Unnamed: 0,employeeNumber,firstName,lastName,officeCity,officeCode
0,1370,Gerard,Hernandez,Paris,4
1,1501,Larry,Bott,London,7
2,1501,Larry,Bott,London,7
3,1501,Larry,Bott,London,7
4,1501,Larry,Bott,London,7
...,...,...,...,...,...
122,1611,Andy,Fixter,Sydney,6
123,1611,Andy,Fixter,Sydney,6
124,1611,Andy,Fixter,Sydney,6
125,1611,Andy,Fixter,Sydney,6



## Select the Employee Number, First Name, Last Name, and Number of Customers for Employees Whose Customers Have an Average Credit Limit of Over 15K

In [80]:
# Your code here
# Customers with Average Credit Limit above 15K

# No subqueries are necessary.

cur.execute('''SELECT employeeNumber, firstName, lastName, COUNT(customerNumber), AVG(creditLimit)
                FROM employees
                JOIN customers ON employeeNumber = salesRepEmployeeNumber
                GROUP BY employeeNumber
                HAVING AVG(creditLimit) > 15000''')

pd.DataFrame(cur.fetchall(), columns = [x[0] for x in cur.description])

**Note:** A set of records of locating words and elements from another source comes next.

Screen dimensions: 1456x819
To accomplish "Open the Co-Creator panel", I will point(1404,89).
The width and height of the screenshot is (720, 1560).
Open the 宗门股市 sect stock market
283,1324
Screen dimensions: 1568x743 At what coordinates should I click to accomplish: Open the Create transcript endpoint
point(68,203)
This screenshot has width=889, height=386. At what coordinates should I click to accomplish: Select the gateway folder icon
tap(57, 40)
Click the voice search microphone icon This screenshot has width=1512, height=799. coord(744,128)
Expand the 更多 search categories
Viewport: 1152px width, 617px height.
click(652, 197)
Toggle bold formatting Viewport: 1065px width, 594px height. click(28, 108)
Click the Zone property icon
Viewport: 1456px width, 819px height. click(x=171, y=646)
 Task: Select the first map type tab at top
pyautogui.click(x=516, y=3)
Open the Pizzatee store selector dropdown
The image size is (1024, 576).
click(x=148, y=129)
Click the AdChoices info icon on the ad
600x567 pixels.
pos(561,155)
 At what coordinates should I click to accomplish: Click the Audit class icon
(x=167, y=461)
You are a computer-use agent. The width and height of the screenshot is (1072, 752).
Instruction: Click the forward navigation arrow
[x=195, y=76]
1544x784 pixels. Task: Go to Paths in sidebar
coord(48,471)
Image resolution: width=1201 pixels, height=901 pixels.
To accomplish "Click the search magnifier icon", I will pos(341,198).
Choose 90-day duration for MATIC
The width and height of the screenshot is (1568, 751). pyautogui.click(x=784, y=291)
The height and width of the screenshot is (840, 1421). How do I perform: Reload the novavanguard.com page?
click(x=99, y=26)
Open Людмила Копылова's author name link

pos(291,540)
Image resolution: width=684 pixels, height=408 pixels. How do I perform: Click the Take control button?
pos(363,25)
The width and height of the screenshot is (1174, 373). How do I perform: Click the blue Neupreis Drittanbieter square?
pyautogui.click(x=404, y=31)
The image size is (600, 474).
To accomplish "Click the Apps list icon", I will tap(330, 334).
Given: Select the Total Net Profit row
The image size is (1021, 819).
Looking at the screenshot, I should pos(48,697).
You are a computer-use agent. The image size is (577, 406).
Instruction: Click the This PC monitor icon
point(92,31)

Unnamed: 0,employeeNumber,firstName,lastName,COUNT(customerNumber),AVG(creditLimit)
0,1165,Leslie,Jennings,6,100433.333333
1,1166,Leslie,Thompson,6,65266.666667
2,1188,Julie,Firrelli,6,73916.666667
3,1216,Steve,Patterson,6,81533.333333
4,1286,Foon Yue,Tseng,7,66614.285714
5,1323,George,Vanauf,8,80887.5
6,1337,Loui,Bondur,6,86233.333333
7,1370,Gerard,Hernandez,7,91785.714286
8,1401,Pamela,Castillo,10,81340.0
9,1501,Larry,Bott,8,91187.5


## Summary

In this lesson, you got to practice some more complex SQL queries, some of which required subqueries. There's still plenty more SQL to be had though; hope you've been enjoying some of these puzzles!